In one of my very first writing classes, I introduced my students to the word ‘rhetoric.’ Starting with term recognition, I asked the students-what usually comes to mind when we hear the word rhetoric? Where, and in what context, do we usually hear that term being used? The anticipated response that was voiced cautiously by one brave student was in politics. I am sure I am not the first blogger to rant on and on about how erroneous that association is.
If you are reading these blogs of mine, you either already know the word entails more complexity, or perhaps, you suspect that it’s probably mostly showcased from a specific angle. Referencing Aristotle’s infamous treatise on the “Art of Persuasion,” rhetoric is defined as the art of effective or persuasive speaking or writing. Narrowly associated with politics, rhetoric is most often misunderstood, to be the art of effective or persuasive speaking or writing that is insincere or meaningless.
In my writing class I try to reinforce that rhetoric is not meaningless, it is rather a very powerful concept that when used effectively, helps us to bridge gaps of misunderstanding. In regards to writing, rhetoric helps to them understand their rhetorical context, and it provides them with a tool kit of rhetorical appeals that when used correctly, helps their audience best understood what they-the writer-is trying to convey.
The rhetorical contexts of purpose, audience, and genre– help the writer to identify the elements needed to make their writing recognizable to themselves, and to their prospective audience.

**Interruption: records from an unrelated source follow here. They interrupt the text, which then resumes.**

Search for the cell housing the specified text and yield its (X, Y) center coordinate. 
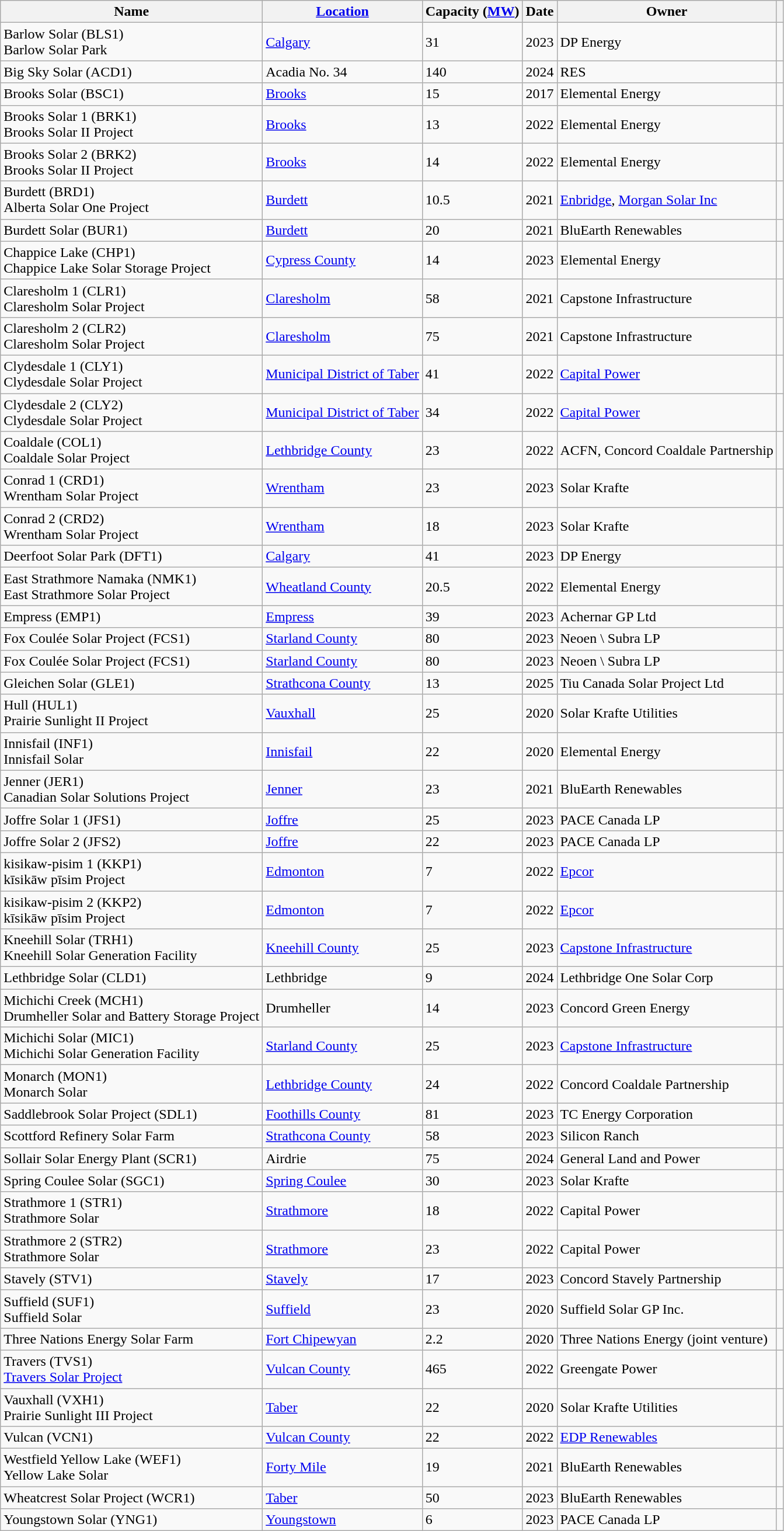
Kneehill Solar (TRH1)Kneehill Solar Generation Facility (132, 948)
Youngstown (343, 1520)
kisikaw-pisim 1 (KKP1)kīsikāw pīsim Project (132, 871)
Brooks Solar 1 (BRK1)Brooks Solar II Project (132, 124)
EDP Renewables (667, 1437)
Lethbridge (343, 978)
Enbridge, Morgan Solar Inc (667, 200)
30 (472, 1180)
24 (472, 1083)
Innisfail (343, 751)
East Strathmore Namaka (NMK1)East Strathmore Solar Project (132, 586)
Claresholm 2 (CLR2)Claresholm Solar Project (132, 336)
10.5 (472, 200)
Travers (TVS1)Travers Solar Project (132, 1368)
20.5 (472, 586)
140 (472, 72)
Tiu Canada Solar Project Ltd (667, 683)
Strathmore 1 (STR1)Strathmore Solar (132, 1211)
Forty Mile (343, 1468)
Stavely (STV1) (132, 1278)
Lethbridge One Solar Corp (667, 978)
Gleichen Solar (GLE1) (132, 683)
Silicon Ranch (667, 1136)
Westfield Yellow Lake (WEF1)Yellow Lake Solar (132, 1468)
Vauxhall (343, 713)
Lethbridge Solar (CLD1) (132, 978)
Sollair Solar Energy Plant (SCR1) (132, 1158)
Conrad 2 (CRD2)Wrentham Solar Project (132, 527)
Wheatland County (343, 586)
Concord Stavely Partnership (667, 1278)
Three Nations Energy Solar Farm (132, 1339)
Acadia No. 34 (343, 72)
Vauxhall (VXH1)Prairie Sunlight III Project (132, 1407)
Coaldale (COL1)Coaldale Solar Project (132, 451)
ACFN, Concord Coaldale Partnership (667, 451)
2025 (539, 683)
Suffield (343, 1309)
Suffield Solar GP Inc. (667, 1309)
34 (472, 412)
6 (472, 1520)
Brooks Solar (BSC1) (132, 94)
RES (667, 72)
Joffre Solar 1 (JFS1) (132, 819)
Burdett (BRD1)Alberta Solar One Project (132, 200)
19 (472, 1468)
Airdrie (343, 1158)
Suffield (SUF1)Suffield Solar (132, 1309)
465 (472, 1368)
General Land and Power (667, 1158)
Vulcan (VCN1) (132, 1437)
Three Nations Energy (joint venture) (667, 1339)
Michichi Solar (MIC1)Michichi Solar Generation Facility (132, 1046)
Youngstown Solar (YNG1) (132, 1520)
39 (472, 616)
20 (472, 230)
2017 (539, 94)
Big Sky Solar (ACD1) (132, 72)
Kneehill County (343, 948)
9 (472, 978)
50 (472, 1497)
Greengate Power (667, 1368)
Clydesdale 1 (CLY1)Clydesdale Solar Project (132, 374)
2.2 (472, 1339)
Burdett Solar (BUR1) (132, 230)
Empress (EMP1) (132, 616)
TC Energy Corporation (667, 1114)
Empress (343, 616)
Spring Coulee (343, 1180)
Location (343, 12)
Stavely (343, 1278)
Saddlebrook Solar Project (SDL1) (132, 1114)
Conrad 1 (CRD1)Wrentham Solar Project (132, 488)
Jenner (JER1)Canadian Solar Solutions Project (132, 789)
Hull (HUL1)Prairie Sunlight II Project (132, 713)
Fort Chipewyan (343, 1339)
17 (472, 1278)
Innisfail (INF1)Innisfail Solar (132, 751)
Monarch (MON1)Monarch Solar (132, 1083)
Owner (667, 12)
31 (472, 42)
Deerfoot Solar Park (DFT1) (132, 556)
Drumheller (343, 1008)
Jenner (343, 789)
Name (132, 12)
Concord Coaldale Partnership (667, 1083)
Capacity (MW) (472, 12)
15 (472, 94)
Cypress County (343, 260)
Claresholm 1 (CLR1)Claresholm Solar Project (132, 298)
Concord Green Energy (667, 1008)
Chappice Lake (CHP1)Chappice Lake Solar Storage Project (132, 260)
kisikaw-pisim 2 (KKP2)kīsikāw pīsim Project (132, 910)
Clydesdale 2 (CLY2)Clydesdale Solar Project (132, 412)
Barlow Solar (BLS1)Barlow Solar Park (132, 42)
Spring Coulee Solar (SGC1) (132, 1180)
81 (472, 1114)
Date (539, 12)
Wheatcrest Solar Project (WCR1) (132, 1497)
Michichi Creek (MCH1)Drumheller Solar and Battery Storage Project (132, 1008)
Foothills County (343, 1114)
Strathmore 2 (STR2)Strathmore Solar (132, 1248)
Achernar GP Ltd (667, 616)
Joffre Solar 2 (JFS2) (132, 841)
Scottford Refinery Solar Farm (132, 1136)
Brooks Solar 2 (BRK2)Brooks Solar II Project (132, 162)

The Rhetorical Appeals of ethos, pathos, and logos are tools the writer should use to strengthen their understandings of each element that exists within the rhetorical context
Therefore, when faced with a writing assignment, if we examine our 1) purpose for writing, 2) identify who our audience will be, and 3) recognize how best to convey our message within a specific genre, them we can more persuasively use the tools of ethos, pathos, and logos. Within this understanding, ethos is the conveying to the reader the credibility and trustworthiness of the writer, pathos is the figuring out of what emotional appeals your audience will understand and accept. In addition, logos, refers to the use of eternal information to support your writing, and/or structuring your ideas logically. All three help us to ensure that out writing is recognized in the way that it is intended to be understood.